I had to update all the files name which has been saved in 'demo' with special characters.
SELECT * FROM demo;
| uri |
|------------------------------------------------------------------------------|
| private://webform/applicant_details/129/offers upload winners .png |
| private://webform/applicant_details/129/student : class & teacher data.pdf |
| private://webform/applicant_details/130/tax---user's---data__upload.pdf |
| private://webform/applicant_details/130/Applicant Details _ report_0_2.pdf |
| private://webform/applicant_details/131/india&asia%population huge.pdf |
Test Case -
The table has multiple rows with special characters in the file name.
Advice:
To remove all the special characters from the file name and use a-z, A-Z, 0-9, dot and underscore with a lower file name.
Expected result is:
| uri |
|------------------------------------------------------------------------------|
| private://webform/applicant_details/129/offers_upload_winners_.png |
| private://webform/applicant_details/129/student_class_teacher_data.pdf |
| private://webform/applicant_details/130/tax_user_s_data_upload.pdf |
| private://webform/applicant_details/130/applicant_details_report_0_2.pdf |
| private://webform/applicant_details/131/india_asia_population_huge.pdf |
Okay, let's plan step by step
1st - let's find the file name
2nd - run all the find replace on that file name part only
3rd - replace the new file name with an old one
How can we do this?
Let's break down the whole action in chunks for a better understanding.

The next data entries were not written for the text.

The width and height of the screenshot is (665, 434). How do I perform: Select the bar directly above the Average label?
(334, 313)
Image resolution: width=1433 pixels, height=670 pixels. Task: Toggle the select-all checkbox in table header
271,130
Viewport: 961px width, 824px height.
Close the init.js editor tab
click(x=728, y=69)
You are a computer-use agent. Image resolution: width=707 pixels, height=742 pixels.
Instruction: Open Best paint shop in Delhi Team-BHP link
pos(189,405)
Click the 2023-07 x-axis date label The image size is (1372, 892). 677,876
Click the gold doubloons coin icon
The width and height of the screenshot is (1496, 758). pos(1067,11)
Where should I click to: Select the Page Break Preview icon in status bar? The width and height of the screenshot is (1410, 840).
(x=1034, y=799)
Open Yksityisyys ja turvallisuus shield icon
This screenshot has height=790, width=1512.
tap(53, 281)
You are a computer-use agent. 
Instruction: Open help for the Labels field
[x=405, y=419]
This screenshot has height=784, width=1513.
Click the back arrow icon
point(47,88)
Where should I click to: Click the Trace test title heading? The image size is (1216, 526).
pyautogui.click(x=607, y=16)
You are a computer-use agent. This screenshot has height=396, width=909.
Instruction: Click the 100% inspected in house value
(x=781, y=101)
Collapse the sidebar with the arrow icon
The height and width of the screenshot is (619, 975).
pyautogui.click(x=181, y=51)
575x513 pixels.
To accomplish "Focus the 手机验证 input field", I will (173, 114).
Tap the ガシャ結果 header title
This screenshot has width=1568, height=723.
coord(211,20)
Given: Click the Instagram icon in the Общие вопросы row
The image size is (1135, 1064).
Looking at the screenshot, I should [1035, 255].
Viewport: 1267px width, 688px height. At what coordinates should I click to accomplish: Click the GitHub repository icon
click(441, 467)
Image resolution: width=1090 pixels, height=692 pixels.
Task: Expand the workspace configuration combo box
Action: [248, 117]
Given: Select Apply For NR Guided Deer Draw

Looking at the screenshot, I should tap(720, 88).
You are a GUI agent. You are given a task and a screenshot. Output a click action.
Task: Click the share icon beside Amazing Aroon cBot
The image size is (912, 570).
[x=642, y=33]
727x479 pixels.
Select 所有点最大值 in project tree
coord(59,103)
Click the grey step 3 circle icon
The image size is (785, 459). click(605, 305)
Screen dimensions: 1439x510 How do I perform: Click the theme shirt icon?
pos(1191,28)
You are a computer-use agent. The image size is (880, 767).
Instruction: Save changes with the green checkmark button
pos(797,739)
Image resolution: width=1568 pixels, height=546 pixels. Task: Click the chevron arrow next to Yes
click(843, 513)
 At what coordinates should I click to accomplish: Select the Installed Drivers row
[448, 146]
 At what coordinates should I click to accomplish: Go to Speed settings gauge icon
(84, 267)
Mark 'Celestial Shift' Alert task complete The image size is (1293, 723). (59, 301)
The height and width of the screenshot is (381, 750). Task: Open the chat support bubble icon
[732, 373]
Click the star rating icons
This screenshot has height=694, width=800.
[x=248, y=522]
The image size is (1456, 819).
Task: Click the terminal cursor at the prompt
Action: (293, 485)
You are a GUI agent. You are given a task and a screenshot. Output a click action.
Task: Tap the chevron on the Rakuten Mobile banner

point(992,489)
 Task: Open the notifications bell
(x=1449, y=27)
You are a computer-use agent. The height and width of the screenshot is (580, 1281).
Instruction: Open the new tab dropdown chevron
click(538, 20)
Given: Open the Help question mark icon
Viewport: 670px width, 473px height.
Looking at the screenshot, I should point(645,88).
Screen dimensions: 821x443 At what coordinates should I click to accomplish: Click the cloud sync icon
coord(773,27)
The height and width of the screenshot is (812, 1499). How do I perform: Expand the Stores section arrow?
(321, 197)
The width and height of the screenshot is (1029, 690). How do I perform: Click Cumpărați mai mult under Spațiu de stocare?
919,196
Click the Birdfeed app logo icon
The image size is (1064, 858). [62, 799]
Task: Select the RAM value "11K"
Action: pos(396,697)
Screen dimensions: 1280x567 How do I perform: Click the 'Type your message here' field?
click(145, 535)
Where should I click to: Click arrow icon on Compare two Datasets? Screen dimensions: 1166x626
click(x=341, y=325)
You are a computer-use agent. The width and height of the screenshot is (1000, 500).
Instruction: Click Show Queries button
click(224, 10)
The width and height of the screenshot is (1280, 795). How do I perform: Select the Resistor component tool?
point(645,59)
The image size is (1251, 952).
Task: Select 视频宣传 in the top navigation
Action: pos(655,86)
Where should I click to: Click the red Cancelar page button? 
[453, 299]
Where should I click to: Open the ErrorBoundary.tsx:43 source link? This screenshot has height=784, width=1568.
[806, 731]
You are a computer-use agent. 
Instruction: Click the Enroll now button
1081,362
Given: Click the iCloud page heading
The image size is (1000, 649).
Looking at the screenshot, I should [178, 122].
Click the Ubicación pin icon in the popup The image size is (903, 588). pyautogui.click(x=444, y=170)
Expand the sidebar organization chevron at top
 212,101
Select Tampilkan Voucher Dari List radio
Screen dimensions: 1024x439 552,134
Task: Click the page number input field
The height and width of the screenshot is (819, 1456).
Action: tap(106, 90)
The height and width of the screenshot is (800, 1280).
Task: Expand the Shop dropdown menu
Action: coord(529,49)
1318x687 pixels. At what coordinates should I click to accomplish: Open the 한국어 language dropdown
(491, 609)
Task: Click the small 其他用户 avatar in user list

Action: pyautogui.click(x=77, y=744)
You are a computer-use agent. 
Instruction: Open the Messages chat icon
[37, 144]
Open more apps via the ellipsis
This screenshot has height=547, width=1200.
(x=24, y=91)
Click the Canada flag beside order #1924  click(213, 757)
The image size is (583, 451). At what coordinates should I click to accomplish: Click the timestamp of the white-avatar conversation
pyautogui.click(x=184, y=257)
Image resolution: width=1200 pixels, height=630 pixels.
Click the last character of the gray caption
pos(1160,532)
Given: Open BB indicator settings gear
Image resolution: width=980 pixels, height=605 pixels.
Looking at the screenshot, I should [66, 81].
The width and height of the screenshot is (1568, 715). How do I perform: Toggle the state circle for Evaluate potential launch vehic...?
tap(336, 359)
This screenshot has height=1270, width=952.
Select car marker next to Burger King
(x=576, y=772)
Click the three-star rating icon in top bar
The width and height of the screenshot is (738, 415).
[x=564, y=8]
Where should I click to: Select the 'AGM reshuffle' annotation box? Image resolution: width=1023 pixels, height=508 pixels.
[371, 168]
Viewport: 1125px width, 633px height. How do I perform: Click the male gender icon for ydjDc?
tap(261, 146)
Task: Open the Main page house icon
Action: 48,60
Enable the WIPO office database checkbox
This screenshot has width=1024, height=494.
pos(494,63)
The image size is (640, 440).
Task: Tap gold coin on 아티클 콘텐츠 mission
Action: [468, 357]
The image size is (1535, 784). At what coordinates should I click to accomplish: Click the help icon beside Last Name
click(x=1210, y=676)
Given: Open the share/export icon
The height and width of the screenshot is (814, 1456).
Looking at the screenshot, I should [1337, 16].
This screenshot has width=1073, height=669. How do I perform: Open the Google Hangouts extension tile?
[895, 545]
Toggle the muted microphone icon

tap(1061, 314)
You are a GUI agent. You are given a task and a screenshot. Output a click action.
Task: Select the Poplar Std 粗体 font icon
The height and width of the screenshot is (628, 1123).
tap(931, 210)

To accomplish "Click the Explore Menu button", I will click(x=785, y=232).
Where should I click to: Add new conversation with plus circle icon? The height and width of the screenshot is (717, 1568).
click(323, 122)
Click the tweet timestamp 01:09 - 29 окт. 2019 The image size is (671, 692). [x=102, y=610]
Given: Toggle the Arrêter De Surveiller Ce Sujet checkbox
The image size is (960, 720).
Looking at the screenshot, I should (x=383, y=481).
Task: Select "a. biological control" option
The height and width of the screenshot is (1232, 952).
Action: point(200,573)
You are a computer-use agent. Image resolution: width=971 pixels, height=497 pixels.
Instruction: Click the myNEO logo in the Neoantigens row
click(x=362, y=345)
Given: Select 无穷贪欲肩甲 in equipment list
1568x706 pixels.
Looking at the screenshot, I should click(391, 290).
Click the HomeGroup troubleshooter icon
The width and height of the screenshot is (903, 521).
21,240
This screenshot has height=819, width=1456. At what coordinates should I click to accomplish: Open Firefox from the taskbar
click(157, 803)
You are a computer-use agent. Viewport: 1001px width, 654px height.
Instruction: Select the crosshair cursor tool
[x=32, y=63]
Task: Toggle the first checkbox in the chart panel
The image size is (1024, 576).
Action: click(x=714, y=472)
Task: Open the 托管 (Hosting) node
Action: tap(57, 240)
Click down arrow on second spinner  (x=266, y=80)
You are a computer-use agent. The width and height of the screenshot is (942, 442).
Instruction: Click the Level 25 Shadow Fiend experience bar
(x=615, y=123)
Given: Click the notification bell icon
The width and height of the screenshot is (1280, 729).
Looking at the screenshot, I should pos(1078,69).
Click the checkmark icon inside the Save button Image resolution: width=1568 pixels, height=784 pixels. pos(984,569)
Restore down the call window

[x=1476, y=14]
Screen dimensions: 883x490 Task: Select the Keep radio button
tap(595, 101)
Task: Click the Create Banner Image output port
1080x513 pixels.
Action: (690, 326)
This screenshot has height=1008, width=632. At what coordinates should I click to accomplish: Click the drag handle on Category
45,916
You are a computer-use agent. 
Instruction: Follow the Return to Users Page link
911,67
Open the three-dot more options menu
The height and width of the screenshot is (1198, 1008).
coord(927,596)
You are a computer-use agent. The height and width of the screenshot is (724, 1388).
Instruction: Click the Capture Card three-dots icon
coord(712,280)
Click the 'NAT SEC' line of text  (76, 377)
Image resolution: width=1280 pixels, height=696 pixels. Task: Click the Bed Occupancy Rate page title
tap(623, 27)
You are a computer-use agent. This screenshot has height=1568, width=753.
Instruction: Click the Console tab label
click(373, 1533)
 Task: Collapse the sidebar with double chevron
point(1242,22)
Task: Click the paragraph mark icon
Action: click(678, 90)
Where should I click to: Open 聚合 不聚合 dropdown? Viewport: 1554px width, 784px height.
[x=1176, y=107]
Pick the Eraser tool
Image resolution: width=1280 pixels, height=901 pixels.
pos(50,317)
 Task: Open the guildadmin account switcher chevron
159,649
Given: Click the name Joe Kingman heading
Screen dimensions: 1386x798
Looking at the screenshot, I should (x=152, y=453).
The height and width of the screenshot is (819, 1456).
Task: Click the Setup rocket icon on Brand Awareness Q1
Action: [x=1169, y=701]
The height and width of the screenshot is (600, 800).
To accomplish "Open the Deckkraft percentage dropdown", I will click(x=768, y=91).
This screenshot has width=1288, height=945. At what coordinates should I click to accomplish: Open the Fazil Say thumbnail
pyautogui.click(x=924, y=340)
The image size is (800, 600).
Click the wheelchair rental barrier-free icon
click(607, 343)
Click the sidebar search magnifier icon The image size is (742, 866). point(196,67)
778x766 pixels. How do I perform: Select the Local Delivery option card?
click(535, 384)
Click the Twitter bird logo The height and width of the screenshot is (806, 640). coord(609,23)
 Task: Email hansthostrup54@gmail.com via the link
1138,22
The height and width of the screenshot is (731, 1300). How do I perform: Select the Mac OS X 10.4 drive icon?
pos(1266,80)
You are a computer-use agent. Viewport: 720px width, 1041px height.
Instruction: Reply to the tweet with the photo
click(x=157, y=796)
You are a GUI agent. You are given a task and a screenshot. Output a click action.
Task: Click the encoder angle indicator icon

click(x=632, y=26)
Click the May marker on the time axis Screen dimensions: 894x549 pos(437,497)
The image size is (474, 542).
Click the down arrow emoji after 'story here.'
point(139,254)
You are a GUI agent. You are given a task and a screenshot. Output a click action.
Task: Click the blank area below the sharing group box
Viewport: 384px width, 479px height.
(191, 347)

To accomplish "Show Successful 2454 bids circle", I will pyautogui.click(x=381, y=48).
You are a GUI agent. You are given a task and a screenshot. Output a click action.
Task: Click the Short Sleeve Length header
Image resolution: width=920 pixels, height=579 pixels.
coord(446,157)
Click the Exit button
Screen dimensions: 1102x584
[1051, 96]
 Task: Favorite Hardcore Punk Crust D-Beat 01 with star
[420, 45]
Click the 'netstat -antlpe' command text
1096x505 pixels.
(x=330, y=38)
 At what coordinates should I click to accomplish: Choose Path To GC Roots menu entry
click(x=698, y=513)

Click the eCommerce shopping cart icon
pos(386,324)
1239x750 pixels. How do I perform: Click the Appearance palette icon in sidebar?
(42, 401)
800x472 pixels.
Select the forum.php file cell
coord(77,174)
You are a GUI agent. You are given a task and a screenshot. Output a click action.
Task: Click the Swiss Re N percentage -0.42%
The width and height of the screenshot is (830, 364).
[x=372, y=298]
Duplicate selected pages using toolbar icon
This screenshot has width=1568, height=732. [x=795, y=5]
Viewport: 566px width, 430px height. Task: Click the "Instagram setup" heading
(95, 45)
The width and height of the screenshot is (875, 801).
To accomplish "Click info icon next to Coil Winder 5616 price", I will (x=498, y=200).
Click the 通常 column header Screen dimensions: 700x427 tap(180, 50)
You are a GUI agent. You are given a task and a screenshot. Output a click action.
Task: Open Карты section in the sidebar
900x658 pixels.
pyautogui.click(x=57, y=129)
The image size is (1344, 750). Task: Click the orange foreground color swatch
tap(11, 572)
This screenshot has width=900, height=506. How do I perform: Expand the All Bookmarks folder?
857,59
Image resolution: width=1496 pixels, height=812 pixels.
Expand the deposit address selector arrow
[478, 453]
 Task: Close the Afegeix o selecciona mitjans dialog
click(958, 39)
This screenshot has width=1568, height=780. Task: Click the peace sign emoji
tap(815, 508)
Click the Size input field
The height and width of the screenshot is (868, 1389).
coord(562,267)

Below function will extract the file name only from the full path e.g. "Applicant Details _ report_0_2.pdf"
SELECT -- MySQL SELECT statement
SUBSTRING_INDEX -- MySQL built-in function
( -- Function start Parentheses
uri, -- my table column
'/', -- delimiter (the last / in full path; left to right ->)
-1 -- start from the last and find the 1st one (from right to left <-)
) -- Function end Parentheses
from -- MySQL FROM statement
demo; -- My table name
#1 Query result
| uri |
|------------------------------------|
| offers upload winners .png |
| student : class & teacher data.pdf |
| tax---user's---data__upload.pdf |
| Applicant Details _ report_0_2.pdf |
| india&asia%population huge.pdf |
Now we have to find and replace within the generated file name result.
SELECT
REGEXP_REPLACE( -- MySQL REGEXP_REPLACE built-in function (string, pattern, replace)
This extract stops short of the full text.